As a career coach I work with a number of clients that have been referred to me through psychologists and counsellors. For many of these individuals, their health issues have been linked to challenges they are facing within their roles, their organisations and for some their career choices in general. What concerns me however is that there appears to still be a lack of awareness around the strong link between mental health and career satisfaction.
Firstly, I want to clarify and ensure people realise that mental health issues need to be managed with professionals. I am not stating at all that you should replace working with a psychologist or counsellor with a career coach, rather the opposite. What you need to be aware of is that when working with your psychologist or career coach, your career issues may be identified and this is where you may benefit bringing in a career coach to work with as well.
Mental health issues driven from career dissatisfaction, job loss, work demands and misalignment between personal and organisational values, are becoming more advertised, however I still personally feel that there is a stigma around such issues. Awareness of how important career satisfaction is to overall mental health needs to be more vocalised. Organisations and employees need to understand the challenges that arise when their is a misalignment between values, or where career goals are not being achieved, and that these can create mental health issues.

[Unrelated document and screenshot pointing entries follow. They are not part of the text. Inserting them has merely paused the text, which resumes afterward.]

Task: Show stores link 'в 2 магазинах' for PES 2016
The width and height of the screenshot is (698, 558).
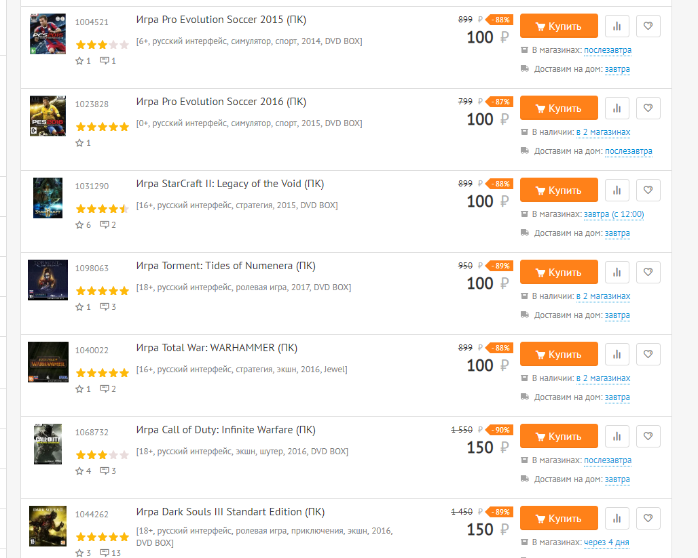Action: click(x=603, y=132)
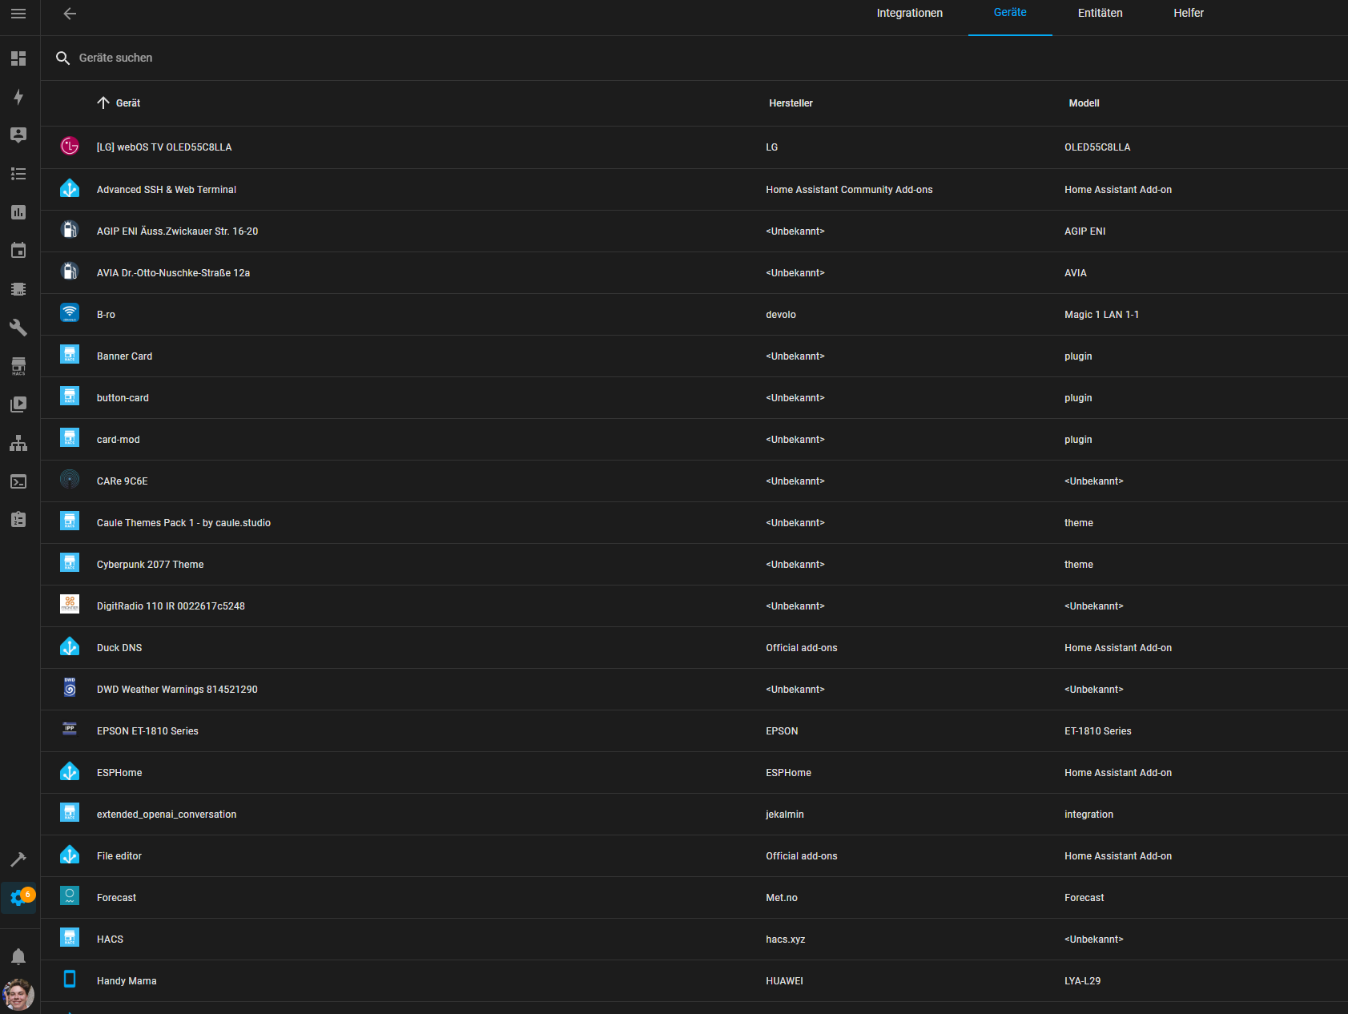Switch to the Helfer tab

[1188, 14]
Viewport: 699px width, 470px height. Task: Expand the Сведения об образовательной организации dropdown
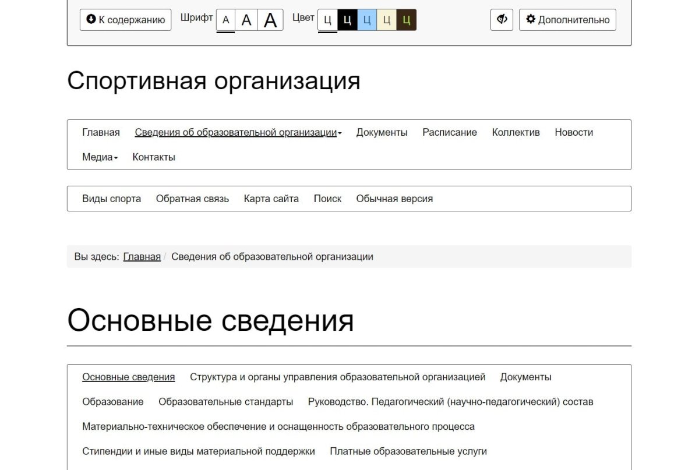(238, 132)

Maslow’s hierarchy of needs clearly shows the most fundamental needs as being physiological, such as breathing, food water and sleep, with the next being security/safety and then a sense of belonging. Translating these back to career and job satisfaction, we can see clearly how issues with job loss, a feeling of safety and satisfaction of employment, what are defined here as the foundations of human needs may lead to mental health issues.
Further to this, the Holmes and Rahe Stress scale ranks job loss at number 8 and retirement at number 10, business restructure as number 15, change in responsibilities at work at number 22. To put this in to perspective, the results rank foreclosure of a mortgage at 21 and death of a close friend at 17.
Although many individuals will not suffer from mental health issues following these situations, it is extremely important for all of us as professionals to realise, respect and be aware that this is a real issue. Awareness is the first step, being able to support people comes after this.
I don’t have an answer, and I am definitely not qualified to provide one, however I realise, respect and am aware that there is an extreme link between career related issues, job loss and unemployment with mental health. The more we can talk about this the more we have a chance of being able to help those that need the support.
If you feel that you are struggling with mental health issues at work or in life please realise there is help. Australian support lines include:
Beyondblue 1300 22 46 36
Lifeline 13 11 44
Or visit your local doctor for immediate help.